WHAT THE TASK ASKS.
Your answer should be an exact copy of the lines from the one containing "Task: Expand the Reports & Gateways node" through the last line of the records below, without any pictures.

Stored items:
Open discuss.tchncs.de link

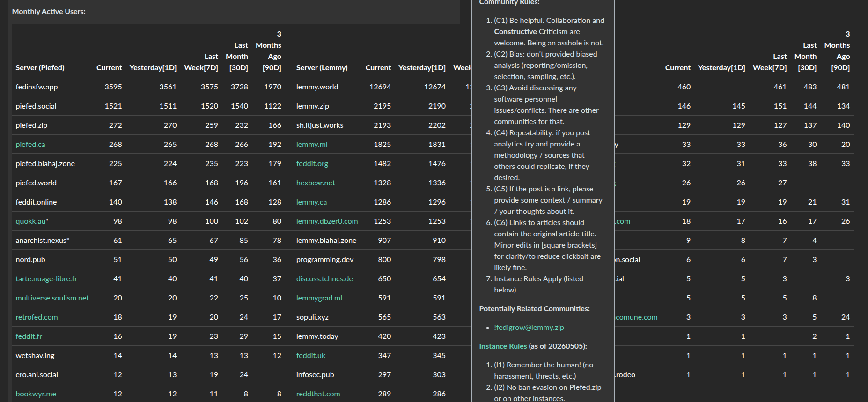tap(324, 279)

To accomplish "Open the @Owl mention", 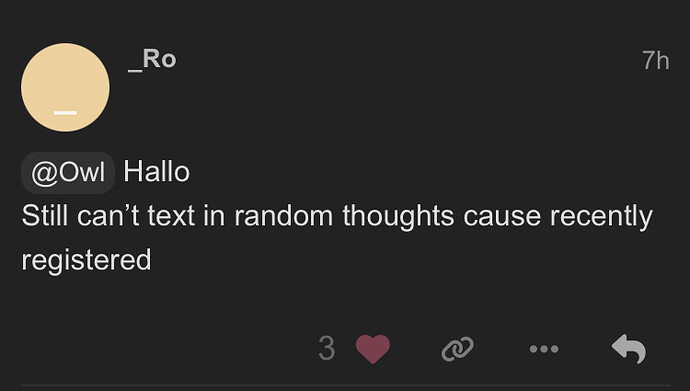I will click(x=68, y=172).
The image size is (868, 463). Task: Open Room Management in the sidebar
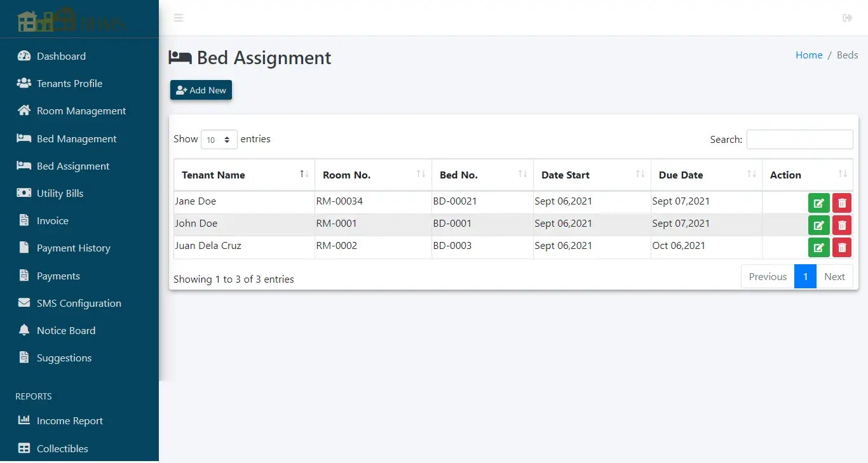[x=81, y=111]
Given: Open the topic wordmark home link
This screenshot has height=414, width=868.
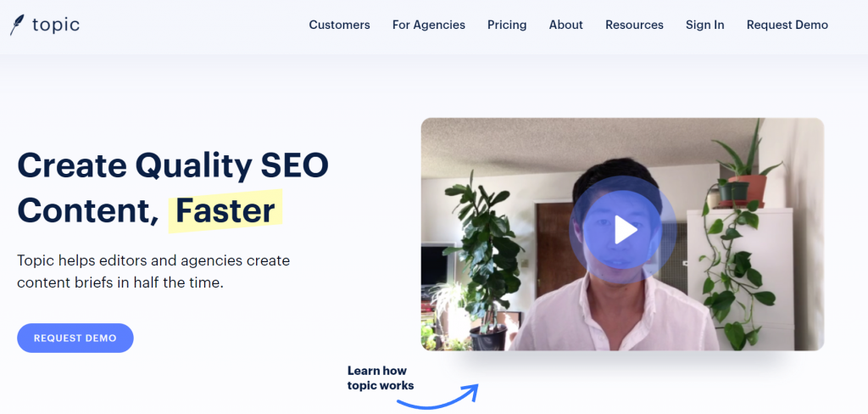Looking at the screenshot, I should point(56,25).
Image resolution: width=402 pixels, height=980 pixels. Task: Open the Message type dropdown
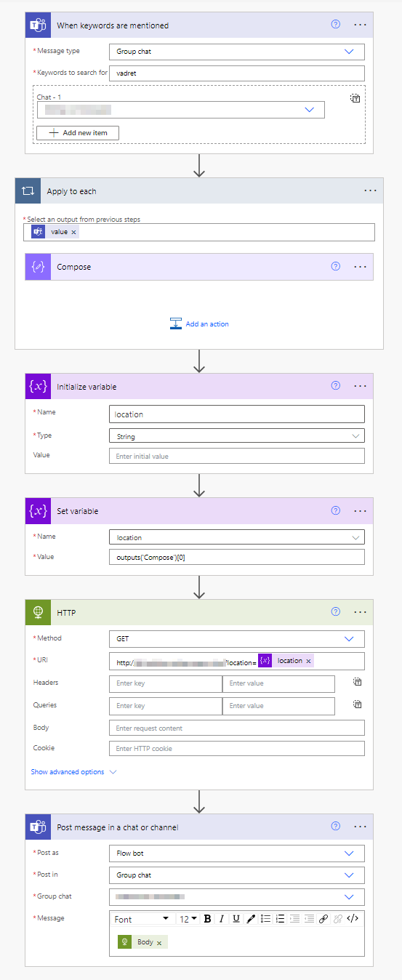[x=237, y=52]
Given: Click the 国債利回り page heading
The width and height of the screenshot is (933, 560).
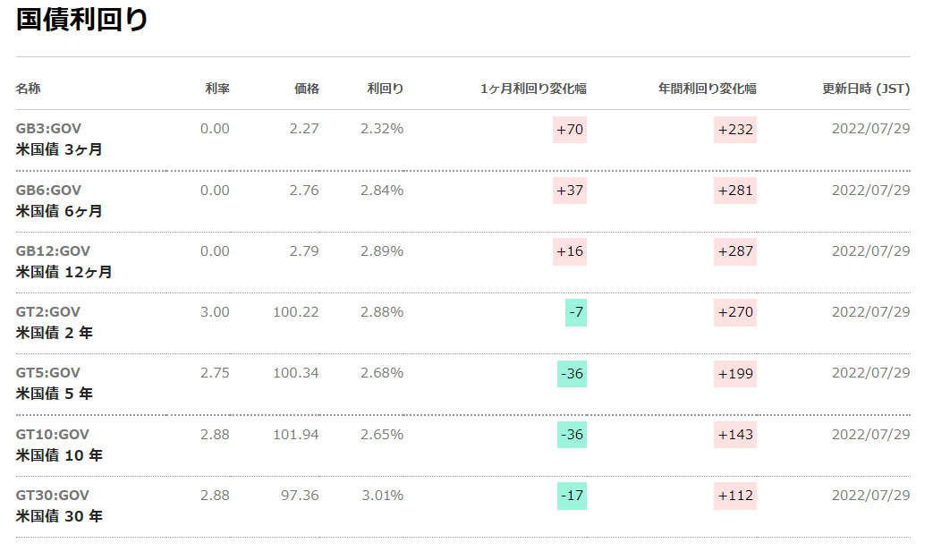Looking at the screenshot, I should (82, 20).

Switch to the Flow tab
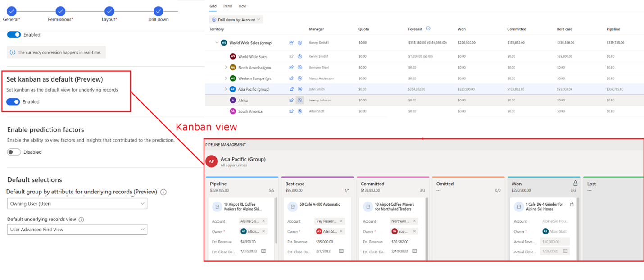(242, 6)

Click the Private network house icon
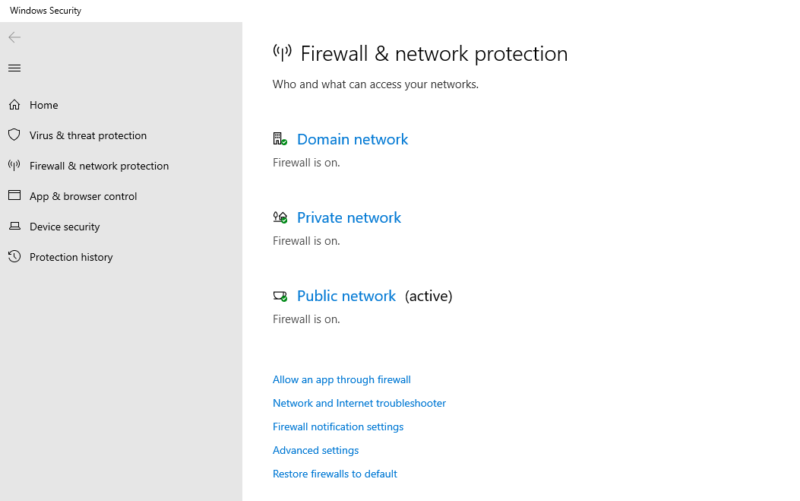(280, 218)
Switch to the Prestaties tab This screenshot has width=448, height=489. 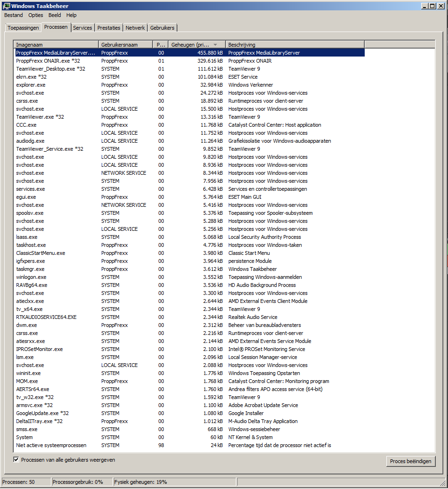click(109, 28)

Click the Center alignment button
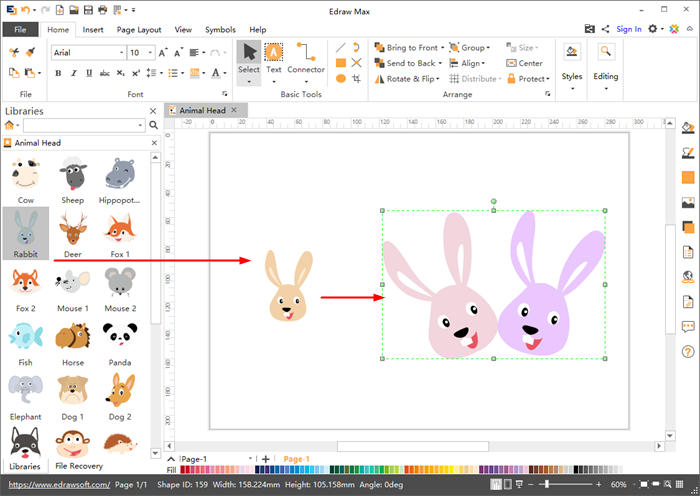pyautogui.click(x=524, y=63)
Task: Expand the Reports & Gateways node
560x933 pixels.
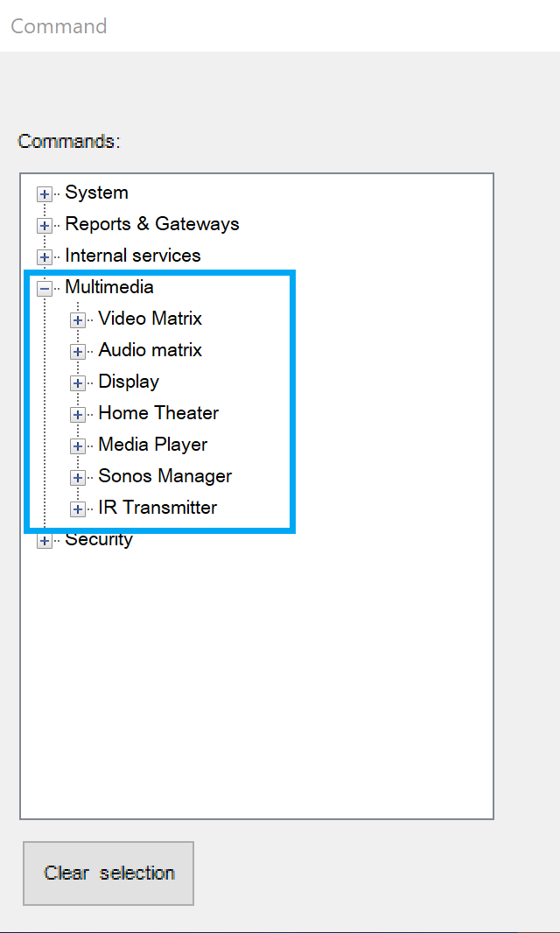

ANSWER BOX.
Task: Expand the Reports & Gateways node
560x933 pixels.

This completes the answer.